● Task details
Restate the records below word for word.

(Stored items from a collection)
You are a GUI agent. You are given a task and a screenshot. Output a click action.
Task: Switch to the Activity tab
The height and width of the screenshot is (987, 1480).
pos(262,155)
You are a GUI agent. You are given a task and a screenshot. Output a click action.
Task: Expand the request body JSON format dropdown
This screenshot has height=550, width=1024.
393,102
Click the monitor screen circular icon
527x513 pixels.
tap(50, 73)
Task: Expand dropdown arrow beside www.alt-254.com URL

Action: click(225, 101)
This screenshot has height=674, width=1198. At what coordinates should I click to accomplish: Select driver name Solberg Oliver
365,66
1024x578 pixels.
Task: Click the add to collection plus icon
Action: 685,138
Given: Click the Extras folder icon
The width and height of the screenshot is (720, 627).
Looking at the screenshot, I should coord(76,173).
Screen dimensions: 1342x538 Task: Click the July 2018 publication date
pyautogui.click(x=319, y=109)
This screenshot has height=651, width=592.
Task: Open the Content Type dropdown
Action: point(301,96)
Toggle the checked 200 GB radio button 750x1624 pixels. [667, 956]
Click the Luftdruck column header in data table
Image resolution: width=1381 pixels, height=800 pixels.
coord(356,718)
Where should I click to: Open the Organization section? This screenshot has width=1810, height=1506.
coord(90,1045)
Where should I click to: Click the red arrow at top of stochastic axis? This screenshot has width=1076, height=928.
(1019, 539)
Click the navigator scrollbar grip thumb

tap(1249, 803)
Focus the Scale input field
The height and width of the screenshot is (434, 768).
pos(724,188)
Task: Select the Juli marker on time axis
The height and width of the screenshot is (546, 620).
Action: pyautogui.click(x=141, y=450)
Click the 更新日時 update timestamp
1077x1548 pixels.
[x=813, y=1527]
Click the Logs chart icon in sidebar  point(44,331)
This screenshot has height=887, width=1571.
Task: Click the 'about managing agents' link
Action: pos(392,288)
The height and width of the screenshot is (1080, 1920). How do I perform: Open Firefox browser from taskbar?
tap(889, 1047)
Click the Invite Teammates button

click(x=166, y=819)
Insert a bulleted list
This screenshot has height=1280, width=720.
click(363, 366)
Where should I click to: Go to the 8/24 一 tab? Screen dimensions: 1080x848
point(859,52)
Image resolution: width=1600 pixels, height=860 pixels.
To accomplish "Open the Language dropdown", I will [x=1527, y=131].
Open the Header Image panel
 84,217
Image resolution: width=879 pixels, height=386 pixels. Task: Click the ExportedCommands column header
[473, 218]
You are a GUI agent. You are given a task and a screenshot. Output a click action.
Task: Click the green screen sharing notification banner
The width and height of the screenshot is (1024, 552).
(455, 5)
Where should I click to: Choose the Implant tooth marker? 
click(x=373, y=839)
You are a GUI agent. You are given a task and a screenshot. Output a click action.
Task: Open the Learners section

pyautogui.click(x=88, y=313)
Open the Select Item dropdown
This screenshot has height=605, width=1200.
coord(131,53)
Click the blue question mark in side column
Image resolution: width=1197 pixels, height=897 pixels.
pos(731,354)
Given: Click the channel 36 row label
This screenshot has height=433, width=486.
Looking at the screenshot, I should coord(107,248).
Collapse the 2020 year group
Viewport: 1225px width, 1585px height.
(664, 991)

● Written solution
You are a GUI agent. You are given a task and a screenshot. Output a click action.
Task: Switch to the Activity tab
The height and width of the screenshot is (987, 1480).
pos(262,155)
You are a GUI agent. You are given a task and a screenshot. Output a click action.
Task: Expand the request body JSON format dropdown
This screenshot has height=550, width=1024.
393,102
Click the monitor screen circular icon
527x513 pixels.
tap(50, 73)
Task: Expand dropdown arrow beside www.alt-254.com URL

Action: click(225, 101)
This screenshot has height=674, width=1198. At what coordinates should I click to accomplish: Select driver name Solberg Oliver
365,66
1024x578 pixels.
Task: Click the add to collection plus icon
Action: 685,138
Given: Click the Extras folder icon
The width and height of the screenshot is (720, 627).
Looking at the screenshot, I should coord(76,173).
Screen dimensions: 1342x538 Task: Click the July 2018 publication date
pyautogui.click(x=319, y=109)
This screenshot has height=651, width=592.
Task: Open the Content Type dropdown
Action: point(301,96)
Toggle the checked 200 GB radio button 750x1624 pixels. [667, 956]
Click the Luftdruck column header in data table
Image resolution: width=1381 pixels, height=800 pixels.
coord(356,718)
Where should I click to: Open the Organization section? This screenshot has width=1810, height=1506.
coord(90,1045)
Where should I click to: Click the red arrow at top of stochastic axis? This screenshot has width=1076, height=928.
(1019, 539)
Click the navigator scrollbar grip thumb

tap(1249, 803)
Focus the Scale input field
The height and width of the screenshot is (434, 768).
pos(724,188)
Task: Select the Juli marker on time axis
The height and width of the screenshot is (546, 620).
Action: pyautogui.click(x=141, y=450)
Click the 更新日時 update timestamp
1077x1548 pixels.
[x=813, y=1527]
Click the Logs chart icon in sidebar  point(44,331)
This screenshot has height=887, width=1571.
Task: Click the 'about managing agents' link
Action: pos(392,288)
The height and width of the screenshot is (1080, 1920). How do I perform: Open Firefox browser from taskbar?
tap(889, 1047)
Click the Invite Teammates button

click(x=166, y=819)
Insert a bulleted list
This screenshot has height=1280, width=720.
click(363, 366)
Where should I click to: Go to the 8/24 一 tab? Screen dimensions: 1080x848
point(859,52)
Image resolution: width=1600 pixels, height=860 pixels.
To accomplish "Open the Language dropdown", I will [x=1527, y=131].
Open the Header Image panel
 84,217
Image resolution: width=879 pixels, height=386 pixels. Task: Click the ExportedCommands column header
[473, 218]
You are a GUI agent. You are given a task and a screenshot. Output a click action.
Task: Click the green screen sharing notification banner
The width and height of the screenshot is (1024, 552).
(455, 5)
Where should I click to: Choose the Implant tooth marker? 
click(x=373, y=839)
You are a GUI agent. You are given a task and a screenshot. Output a click action.
Task: Open the Learners section

pyautogui.click(x=88, y=313)
Open the Select Item dropdown
This screenshot has height=605, width=1200.
coord(131,53)
Click the blue question mark in side column
Image resolution: width=1197 pixels, height=897 pixels.
pos(731,354)
Given: Click the channel 36 row label
This screenshot has height=433, width=486.
Looking at the screenshot, I should coord(107,248).
Collapse the 2020 year group
Viewport: 1225px width, 1585px height.
(664, 991)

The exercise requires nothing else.